Even though enough business books have been written about Harley to fill an
entire library, there was absolutely no way we could write a book on cult
branding and not include Harley-Davidson. To us, Harley is without a doubt
the largest and most powerful cult brand in the world today. After all, what
other brand do you know of that people regularly feel compelled to tattoo on
their skin for life? That’s customer loyalty! What started out as a small
motorcycle manufacturing company in a shed in Milwaukee back in 1903 has
evolved into the sole remaining American motorcycle maker, the top
worldwide seller of heavyweight motorcycles, and a company with more
successful brand extensions than any other brand we know of.
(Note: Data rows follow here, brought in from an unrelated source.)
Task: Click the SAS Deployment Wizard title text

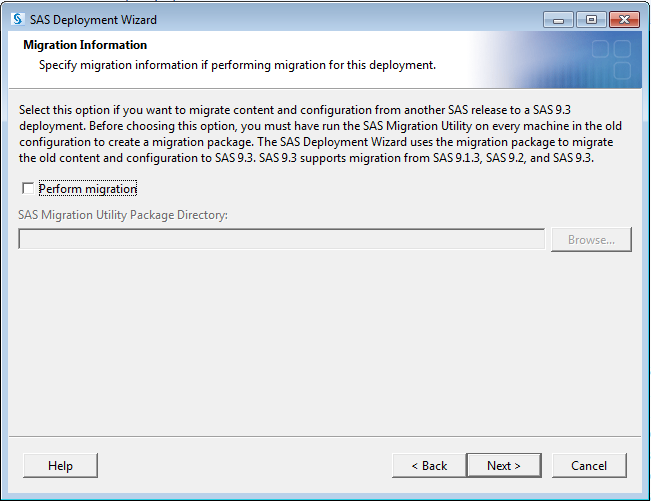Action: [x=93, y=19]
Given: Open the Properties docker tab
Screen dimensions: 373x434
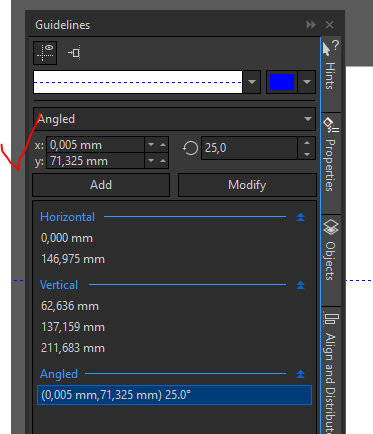Looking at the screenshot, I should pos(330,154).
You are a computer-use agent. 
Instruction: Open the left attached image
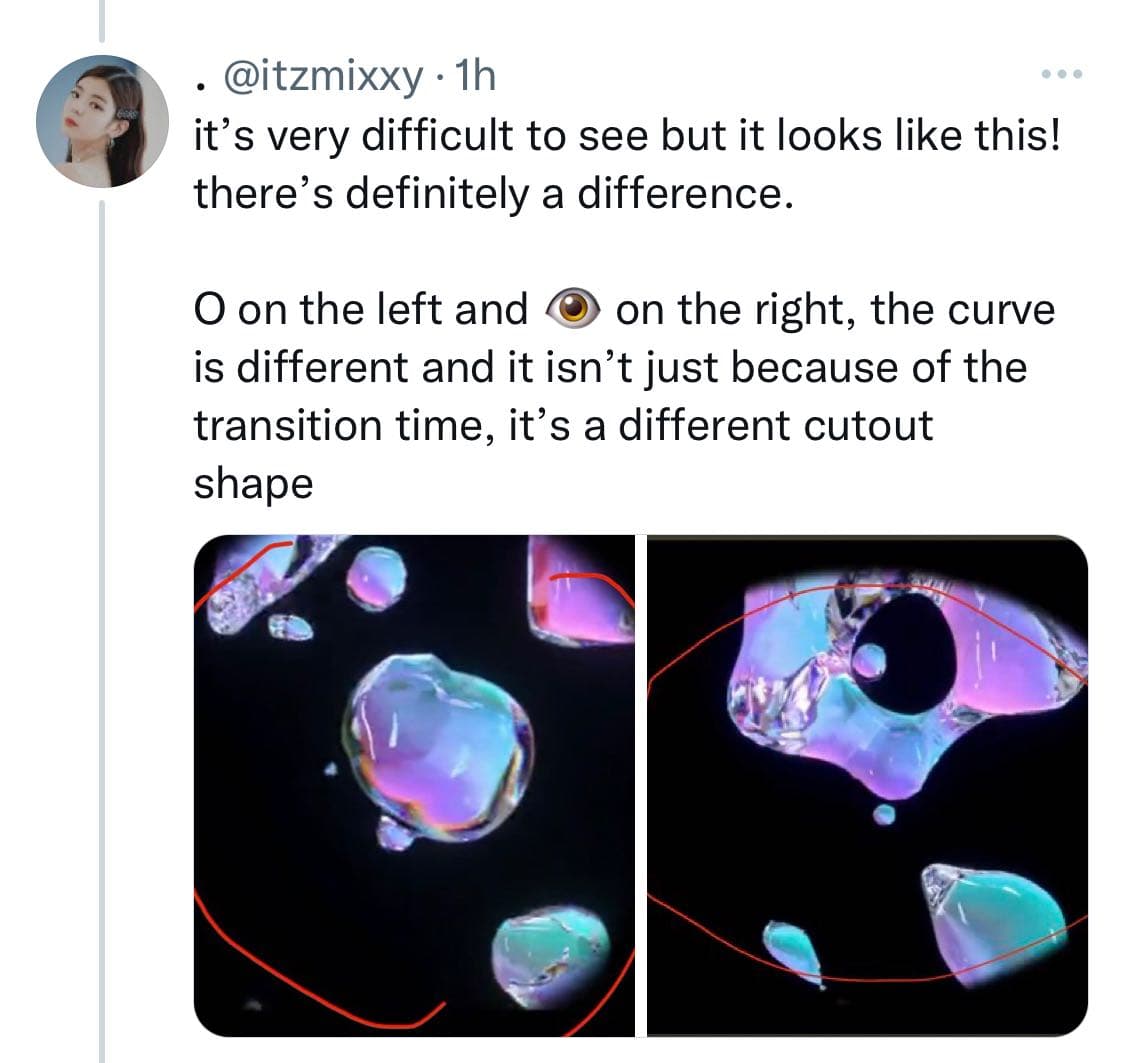[x=414, y=785]
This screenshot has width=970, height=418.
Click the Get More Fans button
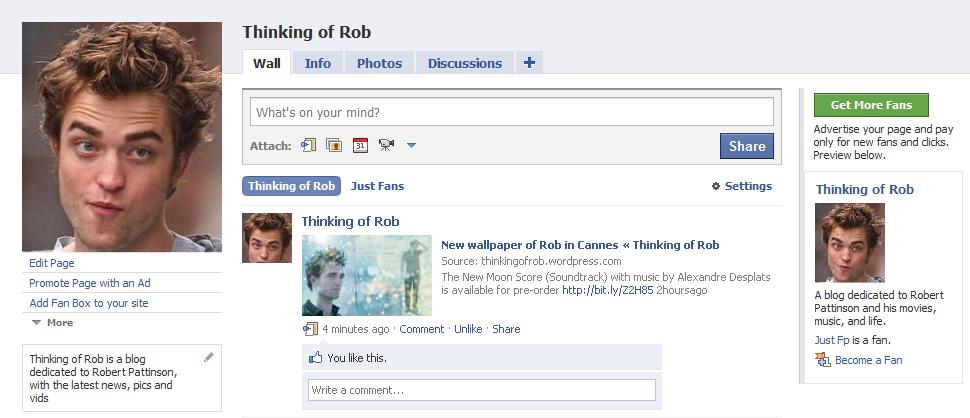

Today, the Harley logo can be found not only on its legendary chrome-
covered motorcycles, but on everything from clothing (Motor Clothes) like
jackets, T-shirts, jeans, and panties to off-beat items like Harley-branded
leather toilet seat covers, playing cards, wall clocks, and coffee mugs. HD
also operates Harley-Davidson Cafés in New York and Las Vegas. In recent
years, HD has partnered with Ford to manufacture the Harley-Davidson Ford
F-150 pickup truck that has sold like hot cakes among Harley enthusiasts.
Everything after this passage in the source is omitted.